**Task details**
Word for word, restate the lines from the start of the data below through the line containing "Task: Click the 'No".

Records supplied below:

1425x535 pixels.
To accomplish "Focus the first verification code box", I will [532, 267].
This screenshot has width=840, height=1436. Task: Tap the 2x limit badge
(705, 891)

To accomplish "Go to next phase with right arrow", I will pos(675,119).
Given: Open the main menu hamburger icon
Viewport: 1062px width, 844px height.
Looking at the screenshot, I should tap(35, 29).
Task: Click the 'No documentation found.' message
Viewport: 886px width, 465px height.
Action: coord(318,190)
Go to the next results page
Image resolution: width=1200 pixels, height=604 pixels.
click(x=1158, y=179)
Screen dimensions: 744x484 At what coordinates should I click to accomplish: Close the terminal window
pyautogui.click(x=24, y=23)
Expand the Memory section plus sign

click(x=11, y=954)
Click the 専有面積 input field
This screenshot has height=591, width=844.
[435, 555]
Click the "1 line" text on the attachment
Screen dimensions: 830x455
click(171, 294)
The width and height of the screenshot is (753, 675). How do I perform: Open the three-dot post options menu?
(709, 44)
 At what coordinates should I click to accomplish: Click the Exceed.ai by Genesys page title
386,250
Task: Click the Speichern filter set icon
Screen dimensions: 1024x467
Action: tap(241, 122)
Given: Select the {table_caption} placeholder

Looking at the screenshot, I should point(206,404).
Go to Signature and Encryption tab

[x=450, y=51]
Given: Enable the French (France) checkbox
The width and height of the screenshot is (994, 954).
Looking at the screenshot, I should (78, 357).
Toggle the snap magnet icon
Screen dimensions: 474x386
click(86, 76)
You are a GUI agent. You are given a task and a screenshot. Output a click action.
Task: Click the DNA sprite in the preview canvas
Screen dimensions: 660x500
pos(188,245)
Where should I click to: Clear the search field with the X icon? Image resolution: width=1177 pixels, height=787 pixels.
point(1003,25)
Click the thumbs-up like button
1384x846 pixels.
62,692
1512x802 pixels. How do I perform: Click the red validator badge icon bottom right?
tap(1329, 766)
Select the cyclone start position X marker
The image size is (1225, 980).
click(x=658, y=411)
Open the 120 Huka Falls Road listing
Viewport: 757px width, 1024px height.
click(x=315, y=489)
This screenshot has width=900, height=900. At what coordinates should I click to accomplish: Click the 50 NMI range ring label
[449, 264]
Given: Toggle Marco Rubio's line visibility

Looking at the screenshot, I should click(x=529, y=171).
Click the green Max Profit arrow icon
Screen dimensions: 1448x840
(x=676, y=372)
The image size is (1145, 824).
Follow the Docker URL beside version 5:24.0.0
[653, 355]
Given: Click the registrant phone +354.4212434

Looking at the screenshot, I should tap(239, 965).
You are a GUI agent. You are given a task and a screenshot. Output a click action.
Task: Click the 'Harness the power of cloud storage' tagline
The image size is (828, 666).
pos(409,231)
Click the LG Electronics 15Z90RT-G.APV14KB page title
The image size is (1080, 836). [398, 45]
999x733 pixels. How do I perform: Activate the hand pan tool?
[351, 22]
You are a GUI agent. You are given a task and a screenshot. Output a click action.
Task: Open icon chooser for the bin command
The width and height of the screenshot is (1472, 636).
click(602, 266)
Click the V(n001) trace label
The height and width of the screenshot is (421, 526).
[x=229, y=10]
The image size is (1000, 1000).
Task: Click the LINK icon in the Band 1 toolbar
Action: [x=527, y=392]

End of Records supplied.

**Task response**
1425x535 pixels.
To accomplish "Focus the first verification code box", I will [532, 267].
This screenshot has width=840, height=1436. Task: Tap the 2x limit badge
(705, 891)

To accomplish "Go to next phase with right arrow", I will pos(675,119).
Given: Open the main menu hamburger icon
Viewport: 1062px width, 844px height.
Looking at the screenshot, I should tap(35, 29).
Task: Click the 'No documentation found.' message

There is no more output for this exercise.